Give again, word for word, each line below starting at the one that contains "Click the Snapshot" and ending at the one that contains "Select the Lund".

Top of Dataset records

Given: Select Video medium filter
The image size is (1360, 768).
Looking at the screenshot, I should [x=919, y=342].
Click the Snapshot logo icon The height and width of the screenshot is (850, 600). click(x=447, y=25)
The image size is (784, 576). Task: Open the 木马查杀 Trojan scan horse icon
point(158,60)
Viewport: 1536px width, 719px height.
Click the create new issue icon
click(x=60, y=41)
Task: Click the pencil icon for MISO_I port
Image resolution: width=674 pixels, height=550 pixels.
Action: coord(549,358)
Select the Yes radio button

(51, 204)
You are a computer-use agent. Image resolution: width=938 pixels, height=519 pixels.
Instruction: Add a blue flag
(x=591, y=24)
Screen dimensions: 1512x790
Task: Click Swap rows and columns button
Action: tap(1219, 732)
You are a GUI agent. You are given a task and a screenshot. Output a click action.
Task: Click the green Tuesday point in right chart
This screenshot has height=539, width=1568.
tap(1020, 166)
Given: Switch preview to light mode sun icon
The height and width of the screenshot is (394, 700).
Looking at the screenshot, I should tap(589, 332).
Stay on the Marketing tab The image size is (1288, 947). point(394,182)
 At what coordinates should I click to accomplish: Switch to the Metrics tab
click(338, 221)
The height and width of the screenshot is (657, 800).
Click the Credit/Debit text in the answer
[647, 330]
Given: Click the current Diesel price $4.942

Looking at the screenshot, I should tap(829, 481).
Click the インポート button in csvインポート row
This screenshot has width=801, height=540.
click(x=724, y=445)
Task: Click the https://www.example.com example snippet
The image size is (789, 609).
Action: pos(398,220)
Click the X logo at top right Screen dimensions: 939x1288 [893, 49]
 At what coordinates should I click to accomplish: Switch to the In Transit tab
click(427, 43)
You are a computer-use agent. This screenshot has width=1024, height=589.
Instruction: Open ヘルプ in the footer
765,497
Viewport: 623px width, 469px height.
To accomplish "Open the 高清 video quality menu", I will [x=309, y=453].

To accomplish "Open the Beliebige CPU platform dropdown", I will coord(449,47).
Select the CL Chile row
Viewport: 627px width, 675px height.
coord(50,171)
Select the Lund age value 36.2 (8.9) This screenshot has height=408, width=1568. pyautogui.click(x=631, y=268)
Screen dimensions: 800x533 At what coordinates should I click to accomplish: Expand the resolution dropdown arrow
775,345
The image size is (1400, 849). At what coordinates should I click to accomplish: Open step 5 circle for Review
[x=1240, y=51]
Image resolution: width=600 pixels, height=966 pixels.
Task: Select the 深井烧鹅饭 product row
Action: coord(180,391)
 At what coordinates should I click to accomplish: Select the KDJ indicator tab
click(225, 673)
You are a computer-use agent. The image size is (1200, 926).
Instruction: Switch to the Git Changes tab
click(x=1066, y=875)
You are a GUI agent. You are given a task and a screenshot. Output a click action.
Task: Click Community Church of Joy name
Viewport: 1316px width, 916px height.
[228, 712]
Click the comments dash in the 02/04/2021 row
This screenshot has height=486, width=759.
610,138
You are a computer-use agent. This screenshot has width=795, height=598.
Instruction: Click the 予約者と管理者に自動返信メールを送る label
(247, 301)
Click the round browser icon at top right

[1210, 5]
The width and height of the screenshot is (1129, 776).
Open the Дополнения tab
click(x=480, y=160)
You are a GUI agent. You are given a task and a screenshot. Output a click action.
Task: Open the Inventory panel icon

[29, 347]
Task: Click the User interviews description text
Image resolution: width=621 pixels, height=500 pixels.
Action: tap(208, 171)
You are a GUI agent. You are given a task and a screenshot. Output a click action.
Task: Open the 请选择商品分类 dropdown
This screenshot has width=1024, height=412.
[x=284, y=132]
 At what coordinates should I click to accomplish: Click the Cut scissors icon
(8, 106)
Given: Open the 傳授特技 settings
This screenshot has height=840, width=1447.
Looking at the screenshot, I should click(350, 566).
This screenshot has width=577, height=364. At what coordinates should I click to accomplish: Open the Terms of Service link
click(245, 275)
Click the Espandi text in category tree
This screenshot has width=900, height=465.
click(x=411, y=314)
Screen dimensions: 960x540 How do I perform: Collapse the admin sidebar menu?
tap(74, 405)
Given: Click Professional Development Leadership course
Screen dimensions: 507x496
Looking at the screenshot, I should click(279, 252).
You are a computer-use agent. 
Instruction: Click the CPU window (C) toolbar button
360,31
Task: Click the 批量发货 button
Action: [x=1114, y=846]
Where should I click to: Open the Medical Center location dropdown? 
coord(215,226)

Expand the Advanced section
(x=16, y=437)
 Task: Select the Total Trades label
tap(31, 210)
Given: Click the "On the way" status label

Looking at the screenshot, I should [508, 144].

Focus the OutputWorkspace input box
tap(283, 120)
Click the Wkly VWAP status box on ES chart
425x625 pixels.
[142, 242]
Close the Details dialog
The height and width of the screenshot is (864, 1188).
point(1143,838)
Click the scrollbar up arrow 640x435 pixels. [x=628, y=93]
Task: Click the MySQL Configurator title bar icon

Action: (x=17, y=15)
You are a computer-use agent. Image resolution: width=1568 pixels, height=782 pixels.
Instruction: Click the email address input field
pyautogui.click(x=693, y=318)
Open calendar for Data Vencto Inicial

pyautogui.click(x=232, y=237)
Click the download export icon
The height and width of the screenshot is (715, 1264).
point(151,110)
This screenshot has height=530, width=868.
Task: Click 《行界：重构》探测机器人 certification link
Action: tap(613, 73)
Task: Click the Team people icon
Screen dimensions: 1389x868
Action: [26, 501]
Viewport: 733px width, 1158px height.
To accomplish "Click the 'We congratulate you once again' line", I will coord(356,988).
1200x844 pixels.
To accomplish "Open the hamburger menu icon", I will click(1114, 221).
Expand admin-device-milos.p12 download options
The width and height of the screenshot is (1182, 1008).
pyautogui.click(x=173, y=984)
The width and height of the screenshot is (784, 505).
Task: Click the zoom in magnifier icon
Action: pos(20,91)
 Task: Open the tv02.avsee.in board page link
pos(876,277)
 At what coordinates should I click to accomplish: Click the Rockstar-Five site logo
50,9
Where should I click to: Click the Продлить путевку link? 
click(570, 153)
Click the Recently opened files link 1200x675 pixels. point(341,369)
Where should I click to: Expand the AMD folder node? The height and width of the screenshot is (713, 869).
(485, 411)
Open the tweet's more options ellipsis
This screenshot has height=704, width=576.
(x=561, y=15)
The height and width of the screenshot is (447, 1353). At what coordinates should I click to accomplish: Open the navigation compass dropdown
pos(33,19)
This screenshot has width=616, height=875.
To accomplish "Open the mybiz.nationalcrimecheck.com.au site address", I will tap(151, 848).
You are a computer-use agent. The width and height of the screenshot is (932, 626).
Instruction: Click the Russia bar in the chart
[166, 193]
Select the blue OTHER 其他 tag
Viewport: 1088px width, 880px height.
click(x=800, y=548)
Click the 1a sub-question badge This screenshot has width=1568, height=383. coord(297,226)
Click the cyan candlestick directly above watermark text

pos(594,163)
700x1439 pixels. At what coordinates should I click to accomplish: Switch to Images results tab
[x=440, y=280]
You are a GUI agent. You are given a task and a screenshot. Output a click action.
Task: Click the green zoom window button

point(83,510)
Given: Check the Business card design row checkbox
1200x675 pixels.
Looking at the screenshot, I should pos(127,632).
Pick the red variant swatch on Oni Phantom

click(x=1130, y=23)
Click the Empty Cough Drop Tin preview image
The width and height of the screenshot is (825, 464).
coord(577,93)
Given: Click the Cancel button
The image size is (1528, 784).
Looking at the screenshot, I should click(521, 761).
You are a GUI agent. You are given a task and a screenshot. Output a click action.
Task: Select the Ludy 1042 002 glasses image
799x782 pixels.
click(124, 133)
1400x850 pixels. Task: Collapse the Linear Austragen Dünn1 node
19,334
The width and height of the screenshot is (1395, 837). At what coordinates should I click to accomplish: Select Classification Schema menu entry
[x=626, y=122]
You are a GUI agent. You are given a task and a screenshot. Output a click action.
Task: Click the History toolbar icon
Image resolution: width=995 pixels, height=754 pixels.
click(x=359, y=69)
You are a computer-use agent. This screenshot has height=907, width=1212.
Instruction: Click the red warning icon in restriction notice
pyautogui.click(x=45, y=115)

Bottom of Dataset records

▸ Problem solution:
Click the Snapshot logo icon The height and width of the screenshot is (850, 600). click(x=447, y=25)
The image size is (784, 576). Task: Open the 木马查杀 Trojan scan horse icon
point(158,60)
Viewport: 1536px width, 719px height.
Click the create new issue icon
click(x=60, y=41)
Task: Click the pencil icon for MISO_I port
Image resolution: width=674 pixels, height=550 pixels.
Action: coord(549,358)
Select the Yes radio button

(51, 204)
You are a computer-use agent. Image resolution: width=938 pixels, height=519 pixels.
Instruction: Add a blue flag
(x=591, y=24)
Screen dimensions: 1512x790
Task: Click Swap rows and columns button
Action: tap(1219, 732)
You are a GUI agent. You are given a task and a screenshot. Output a click action.
Task: Click the green Tuesday point in right chart
This screenshot has height=539, width=1568.
tap(1020, 166)
Given: Switch preview to light mode sun icon
The height and width of the screenshot is (394, 700).
Looking at the screenshot, I should tap(589, 332).
Stay on the Marketing tab The image size is (1288, 947). point(394,182)
 At what coordinates should I click to accomplish: Switch to the Metrics tab
click(338, 221)
The height and width of the screenshot is (657, 800).
Click the Credit/Debit text in the answer
[647, 330]
Given: Click the current Diesel price $4.942

Looking at the screenshot, I should tap(829, 481).
Click the インポート button in csvインポート row
This screenshot has width=801, height=540.
click(x=724, y=445)
Task: Click the https://www.example.com example snippet
The image size is (789, 609).
Action: pos(398,220)
Click the X logo at top right Screen dimensions: 939x1288 [893, 49]
 At what coordinates should I click to accomplish: Switch to the In Transit tab
click(427, 43)
You are a computer-use agent. This screenshot has width=1024, height=589.
Instruction: Open ヘルプ in the footer
765,497
Viewport: 623px width, 469px height.
To accomplish "Open the 高清 video quality menu", I will [x=309, y=453].

To accomplish "Open the Beliebige CPU platform dropdown", I will coord(449,47).
Select the CL Chile row
Viewport: 627px width, 675px height.
coord(50,171)
Select the Lund age value 36.2 (8.9) This screenshot has height=408, width=1568. pyautogui.click(x=631, y=268)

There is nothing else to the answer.